Earlier the RCMP said that it found evidence of the involvement of agents “in serious criminal activity in Canada”, including links “to homicides and violent acts” and interference in democratic processes, among other things. And that it had given this evidence directly to the Government of India with a request for cooperation.
Significantly, a detailed report carried by the Washington Post sought to fill in the blanks within the official statements. It carried a Canadian official source based on a report of a meeting with India’s National Security Advisor Ajit Doval where all evidence was reportedly handed over by the RCMP and Canadian foreign office officials. And that the Canadian investigators pointed to the Home Minister and a senior official in India’s Research & Analysis Wing “who have authorised… intelligence-gathering missions and attacks on Sikh separatists.” In the first draft the newspaper did not mention the Union Home Minister but released a second amended story that it claimed was based on additional information from the sources..
Trudeau and his team have repeatedly stated since the assassination that they have the full support of the US and the Five Eyes while India has worked hard on its relationship with Washington even as it has dismissed all Canadian charges outright.
However the truth seems to lie in between. Both countries are important to the US for different reasons but it is one with the Five Eyes in showing zero tolerance for attacks across borders on their citizens. US Federal Prosecutors filed a case against the targeted assassination attempt on Sikh extremist and American citizen Gurpatwant Singh Pannun. Former Indian official Nikhil Gupta was accused of orchestrating a murder-for-hire plot. He was extradited from the Czech Republic on June 14 and brought back to the US where he is currently in jail. He has appeared before the American courts pleading ‘not guilty’.
India has been cooperating on the Pannun case, and even while it has denied the charges, the central government formed an enquiry committee that is currently in the US for a joint probe.
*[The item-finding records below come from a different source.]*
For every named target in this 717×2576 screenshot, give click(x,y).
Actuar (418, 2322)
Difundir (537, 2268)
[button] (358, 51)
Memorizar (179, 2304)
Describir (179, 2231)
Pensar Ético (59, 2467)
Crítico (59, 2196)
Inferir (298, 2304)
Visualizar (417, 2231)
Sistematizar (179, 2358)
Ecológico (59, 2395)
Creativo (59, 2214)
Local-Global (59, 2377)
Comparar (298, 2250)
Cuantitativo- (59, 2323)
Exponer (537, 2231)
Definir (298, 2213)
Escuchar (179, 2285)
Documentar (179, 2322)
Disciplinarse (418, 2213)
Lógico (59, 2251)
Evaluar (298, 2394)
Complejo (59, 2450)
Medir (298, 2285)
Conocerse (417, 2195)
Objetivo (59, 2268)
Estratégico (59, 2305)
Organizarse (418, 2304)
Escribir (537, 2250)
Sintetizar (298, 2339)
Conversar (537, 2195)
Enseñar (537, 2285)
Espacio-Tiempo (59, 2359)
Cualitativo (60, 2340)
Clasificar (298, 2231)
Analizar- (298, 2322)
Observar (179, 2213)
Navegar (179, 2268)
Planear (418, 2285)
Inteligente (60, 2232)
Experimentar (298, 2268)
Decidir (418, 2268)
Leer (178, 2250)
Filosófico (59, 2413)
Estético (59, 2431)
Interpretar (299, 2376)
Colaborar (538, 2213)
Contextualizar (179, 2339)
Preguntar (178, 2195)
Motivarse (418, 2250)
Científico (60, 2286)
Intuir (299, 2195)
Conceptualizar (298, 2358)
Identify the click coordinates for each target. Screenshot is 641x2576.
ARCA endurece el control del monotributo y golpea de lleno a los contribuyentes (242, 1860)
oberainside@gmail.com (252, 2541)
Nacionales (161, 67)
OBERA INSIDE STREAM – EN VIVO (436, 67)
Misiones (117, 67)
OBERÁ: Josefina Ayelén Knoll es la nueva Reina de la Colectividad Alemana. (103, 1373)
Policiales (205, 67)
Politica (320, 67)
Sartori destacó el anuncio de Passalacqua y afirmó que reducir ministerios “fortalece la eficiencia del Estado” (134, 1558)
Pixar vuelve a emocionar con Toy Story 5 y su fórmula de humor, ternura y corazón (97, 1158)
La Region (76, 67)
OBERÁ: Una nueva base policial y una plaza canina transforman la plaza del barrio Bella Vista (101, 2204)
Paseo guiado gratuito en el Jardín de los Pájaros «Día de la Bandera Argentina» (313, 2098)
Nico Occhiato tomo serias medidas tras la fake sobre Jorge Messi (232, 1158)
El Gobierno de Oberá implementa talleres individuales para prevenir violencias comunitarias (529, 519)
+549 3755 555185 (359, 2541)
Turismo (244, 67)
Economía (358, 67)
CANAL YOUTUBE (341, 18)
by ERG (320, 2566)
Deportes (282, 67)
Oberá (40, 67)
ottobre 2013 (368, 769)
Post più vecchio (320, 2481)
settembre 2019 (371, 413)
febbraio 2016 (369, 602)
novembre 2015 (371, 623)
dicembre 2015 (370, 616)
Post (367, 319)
The US Statement Department released this information in a statement maintaining, "additionally, India has informed the United States they are continuing their efforts to investigate other linkages of the former government employee and will determine follow-up steps, as necessary.”
The Canadians have stepped up the offensive on the Nijjar assassination as per their claims of ‘non cooperation’ by the Indian government; while the US that has received full cooperation is pursuing the case actively in the federal courts. Both will involve the release of information, evidence, statements, reports in and outside the courts. The Washington Post report based on information given by Canadian officials, as itself states, is a case in point as it transgresses official compulsion and goes on to name political leaders along with details of internal bilateral meetings. More such can be expected as the story has still to run its course.